◆ Data for this exercise
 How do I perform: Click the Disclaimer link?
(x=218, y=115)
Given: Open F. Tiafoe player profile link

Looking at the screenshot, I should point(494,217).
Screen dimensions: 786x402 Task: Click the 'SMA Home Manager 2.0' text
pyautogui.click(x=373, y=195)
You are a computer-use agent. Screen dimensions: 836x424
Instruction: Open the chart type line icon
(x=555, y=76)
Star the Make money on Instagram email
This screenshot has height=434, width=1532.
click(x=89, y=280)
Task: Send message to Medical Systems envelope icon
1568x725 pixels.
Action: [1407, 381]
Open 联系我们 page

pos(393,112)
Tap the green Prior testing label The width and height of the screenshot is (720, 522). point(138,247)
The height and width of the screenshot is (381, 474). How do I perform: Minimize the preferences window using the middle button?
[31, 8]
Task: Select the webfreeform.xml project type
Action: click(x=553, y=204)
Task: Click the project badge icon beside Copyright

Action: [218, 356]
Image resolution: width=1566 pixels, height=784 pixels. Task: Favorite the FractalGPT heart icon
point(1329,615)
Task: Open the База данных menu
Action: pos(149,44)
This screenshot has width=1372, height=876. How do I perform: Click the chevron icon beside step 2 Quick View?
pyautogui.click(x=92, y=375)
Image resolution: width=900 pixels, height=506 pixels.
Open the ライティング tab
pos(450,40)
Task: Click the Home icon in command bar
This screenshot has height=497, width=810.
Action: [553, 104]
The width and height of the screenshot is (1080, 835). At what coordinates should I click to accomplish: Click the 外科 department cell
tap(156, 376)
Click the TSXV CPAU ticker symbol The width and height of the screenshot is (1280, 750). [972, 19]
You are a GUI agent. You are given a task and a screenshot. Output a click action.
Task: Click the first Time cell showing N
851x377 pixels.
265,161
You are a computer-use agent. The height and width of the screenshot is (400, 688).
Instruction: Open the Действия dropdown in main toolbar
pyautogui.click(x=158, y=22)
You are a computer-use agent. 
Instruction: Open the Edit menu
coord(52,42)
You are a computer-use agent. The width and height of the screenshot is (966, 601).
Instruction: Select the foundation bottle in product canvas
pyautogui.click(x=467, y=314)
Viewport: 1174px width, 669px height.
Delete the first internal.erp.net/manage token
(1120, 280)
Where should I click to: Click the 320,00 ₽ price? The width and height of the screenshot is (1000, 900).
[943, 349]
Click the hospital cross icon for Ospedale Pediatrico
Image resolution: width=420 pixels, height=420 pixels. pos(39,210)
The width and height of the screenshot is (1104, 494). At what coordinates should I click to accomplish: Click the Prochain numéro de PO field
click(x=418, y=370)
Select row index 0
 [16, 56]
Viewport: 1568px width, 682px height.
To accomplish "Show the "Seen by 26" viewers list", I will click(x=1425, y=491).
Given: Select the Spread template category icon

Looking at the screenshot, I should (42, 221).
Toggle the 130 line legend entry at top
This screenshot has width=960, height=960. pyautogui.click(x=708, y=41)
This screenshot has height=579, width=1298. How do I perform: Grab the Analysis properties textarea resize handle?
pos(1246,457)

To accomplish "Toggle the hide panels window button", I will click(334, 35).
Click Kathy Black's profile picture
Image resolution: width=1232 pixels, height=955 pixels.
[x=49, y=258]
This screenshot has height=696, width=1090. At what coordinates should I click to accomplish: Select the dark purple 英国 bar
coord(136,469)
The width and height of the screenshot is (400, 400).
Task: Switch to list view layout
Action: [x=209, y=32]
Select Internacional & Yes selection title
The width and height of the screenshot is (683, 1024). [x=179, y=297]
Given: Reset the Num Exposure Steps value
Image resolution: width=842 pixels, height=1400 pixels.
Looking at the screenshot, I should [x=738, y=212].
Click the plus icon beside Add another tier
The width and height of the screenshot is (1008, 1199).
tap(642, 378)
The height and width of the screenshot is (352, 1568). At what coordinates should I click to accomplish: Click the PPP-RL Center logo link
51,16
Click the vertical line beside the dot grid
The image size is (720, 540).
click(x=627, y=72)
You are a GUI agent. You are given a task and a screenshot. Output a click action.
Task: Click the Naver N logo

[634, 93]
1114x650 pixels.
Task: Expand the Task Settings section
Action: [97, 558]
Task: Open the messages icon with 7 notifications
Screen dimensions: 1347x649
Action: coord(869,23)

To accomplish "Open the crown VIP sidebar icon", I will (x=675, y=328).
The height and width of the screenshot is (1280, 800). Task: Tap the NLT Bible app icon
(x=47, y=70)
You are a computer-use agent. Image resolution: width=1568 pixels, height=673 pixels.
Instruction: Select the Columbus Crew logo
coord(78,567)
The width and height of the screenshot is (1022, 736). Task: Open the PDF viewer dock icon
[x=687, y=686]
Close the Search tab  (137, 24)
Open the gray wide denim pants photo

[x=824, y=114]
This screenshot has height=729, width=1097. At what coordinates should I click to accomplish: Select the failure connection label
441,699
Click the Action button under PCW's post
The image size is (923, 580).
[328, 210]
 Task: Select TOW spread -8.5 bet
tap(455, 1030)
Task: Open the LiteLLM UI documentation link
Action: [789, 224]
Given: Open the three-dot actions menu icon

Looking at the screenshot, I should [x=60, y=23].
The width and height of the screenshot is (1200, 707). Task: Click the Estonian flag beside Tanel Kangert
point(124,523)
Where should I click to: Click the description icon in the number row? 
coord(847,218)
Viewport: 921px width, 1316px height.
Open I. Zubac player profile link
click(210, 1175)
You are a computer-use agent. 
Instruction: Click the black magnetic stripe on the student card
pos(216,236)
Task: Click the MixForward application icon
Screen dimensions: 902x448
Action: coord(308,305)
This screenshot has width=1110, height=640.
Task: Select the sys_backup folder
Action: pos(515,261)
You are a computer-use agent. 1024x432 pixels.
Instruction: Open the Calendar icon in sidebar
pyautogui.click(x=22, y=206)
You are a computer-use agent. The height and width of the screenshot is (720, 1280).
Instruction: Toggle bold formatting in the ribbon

◆ How to complete this task
Copy out precisely the lines from the line with "1568x725 pixels." to the line with "Viewport: 1174px width, 669px height." in the material above, including those two lines and omitting all the rest.

◆ Written response
1568x725 pixels.
Action: [1407, 381]
Open 联系我们 page

pos(393,112)
Tap the green Prior testing label The width and height of the screenshot is (720, 522). point(138,247)
The height and width of the screenshot is (381, 474). How do I perform: Minimize the preferences window using the middle button?
[31, 8]
Task: Select the webfreeform.xml project type
Action: click(x=553, y=204)
Task: Click the project badge icon beside Copyright

Action: [218, 356]
Image resolution: width=1566 pixels, height=784 pixels. Task: Favorite the FractalGPT heart icon
point(1329,615)
Task: Open the База данных menu
Action: pos(149,44)
This screenshot has width=1372, height=876. How do I perform: Click the chevron icon beside step 2 Quick View?
pyautogui.click(x=92, y=375)
Image resolution: width=900 pixels, height=506 pixels.
Open the ライティング tab
pos(450,40)
Task: Click the Home icon in command bar
This screenshot has height=497, width=810.
Action: [553, 104]
The width and height of the screenshot is (1080, 835). At what coordinates should I click to accomplish: Click the 外科 department cell
tap(156, 376)
Click the TSXV CPAU ticker symbol The width and height of the screenshot is (1280, 750). [972, 19]
You are a GUI agent. You are given a task and a screenshot. Output a click action.
Task: Click the first Time cell showing N
851x377 pixels.
265,161
You are a computer-use agent. The height and width of the screenshot is (400, 688).
Instruction: Open the Действия dropdown in main toolbar
pyautogui.click(x=158, y=22)
You are a computer-use agent. 
Instruction: Open the Edit menu
coord(52,42)
You are a computer-use agent. The width and height of the screenshot is (966, 601).
Instruction: Select the foundation bottle in product canvas
pyautogui.click(x=467, y=314)
Viewport: 1174px width, 669px height.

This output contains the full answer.